- Given text:
3. If $\det(H_f(a_1,a_2))>0$, then $H_f(a_1,a_2)$ has two eigenvalues of the same sign, their sum is $f_{xx}+f_{yy}$, and $f_{xx}f_{yy}>(f_{xy})^2$. So,
- the two eigenvalues are positive, and hence, $(a_1,a_2)$ is a local minimum if $f_{xx}>0$ (or equivalently, if $f_{yy}>0$).
- the two eigenvalues are negative, and hence, $(a_1,a_2)$ is a local maximum if $f_{xx}<0$ (or equivalently, if $f_{yy}<0$).
:::
<br>
**Example 3**
Let $\alpha>0$. Verify that $$f(x,y,z) = x^2 + y^2 + z^2 - 2\alpha xyz\,$$ has a critical points at $(\alpha^{-1},\alpha^{-1},\alpha^{-1})$ and $(0,0,0)$. Determine the nature of these critical points.

- Provided data:
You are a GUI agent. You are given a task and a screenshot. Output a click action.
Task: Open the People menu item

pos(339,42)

...

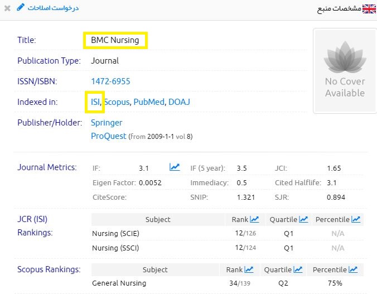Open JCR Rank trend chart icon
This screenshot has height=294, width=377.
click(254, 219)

- What is asked:
(1) Reproduce word for word the part of the critical-points passage that opens with the words containing "3. If $\det(H_f(a_1,a_2))>0$, then" and closes with "these critical points.".
(2) Answer these questions about the critical-points passage:
(a) When $\det(H_f(a_1,a_2))>0$, what is the sum of the two eigenvalues?
(b) Under what condition on $f_{xx}$ is $(a_1,a_2)$ a local maximum?
(c) In Example 3, at which two points must $f$ be shown to have critical points?
(3) Write the next part of the passage on classifying critical points, starting after its final sentence.
The material that comes after the text on classifying critical points is separate from it.

- Task responses:
(1)
3. If $\det(H_f(a_1,a_2))>0$, then $H_f(a_1,a_2)$ has two eigenvalues of the same sign, their sum is $f_{xx}+f_{yy}$, and $f_{xx}f_{yy}>(f_{xy})^2$. So,
- the two eigenvalues are positive, and hence, $(a_1,a_2)$ is a local minimum if $f_{xx}>0$ (or equivalently, if $f_{yy}>0$).
- the two eigenvalues are negative, and hence, $(a_1,a_2)$ is a local maximum if $f_{xx}<0$ (or equivalently, if $f_{yy}<0$).
:::
<br>
**Example 3**
Let $\alpha>0$. Verify that $$f(x,y,z) = x^2 + y^2 + z^2 - 2\alpha xyz\,$$ has a critical points at $(\alpha^{-1},\alpha^{-1},\alpha^{-1})$ and $(0,0,0)$. Determine the nature of these critical points.

(2)
(a) $f_{xx}+f_{yy}$
(b) $f_{xx}<0$ (or equivalently, $f_{yy}<0$)
(c) $(\alpha^{-1},\alpha^{-1},\alpha^{-1})$ and $(0,0,0)$

(3)
:::spoiler Answer
We note that $f$ has continuous second partial derivatives on $\mathbb R^3$. First, we have to check whether $(\alpha^{-1},\alpha^{-1},\alpha^{-1})$ satisfies $f_x=0, f_y=0$ and $f_z=0$. So, we compute $$f_x(x,y,z) = 2x-2\alpha yz,\,\,\,f_y(x,y,z)=2y-2\alpha xz \,\,\,f_z(x,y,z)=2z-2\alpha xy\,.$$It is easy to see that $f_x(0,0,0)=f_y(0,0,0)=f_z(0,0,0)=0$. Also, note that $$f_x(\alpha^{-1},\alpha^{-1},\alpha^{-1}) = 2 \alpha^{-1}-2\alpha\alpha^{-1}\alpha^{-1} = 2\alpha^{-1}-2\alpha^{-1} =0\,.$$ By symmetry, $f_{y}(\alpha^{-1},\alpha^{-1},\alpha^{-1}) =f_z (\alpha^{-1},\alpha^{-1},\alpha^{-1}) =0\,$ as required. Hence, both $(\alpha^{-1},\alpha^{-1},\alpha^{-1})$ and $(0,0,0)$ are critical point of $f$.
Next, to determine its nature, we compute the Hessian.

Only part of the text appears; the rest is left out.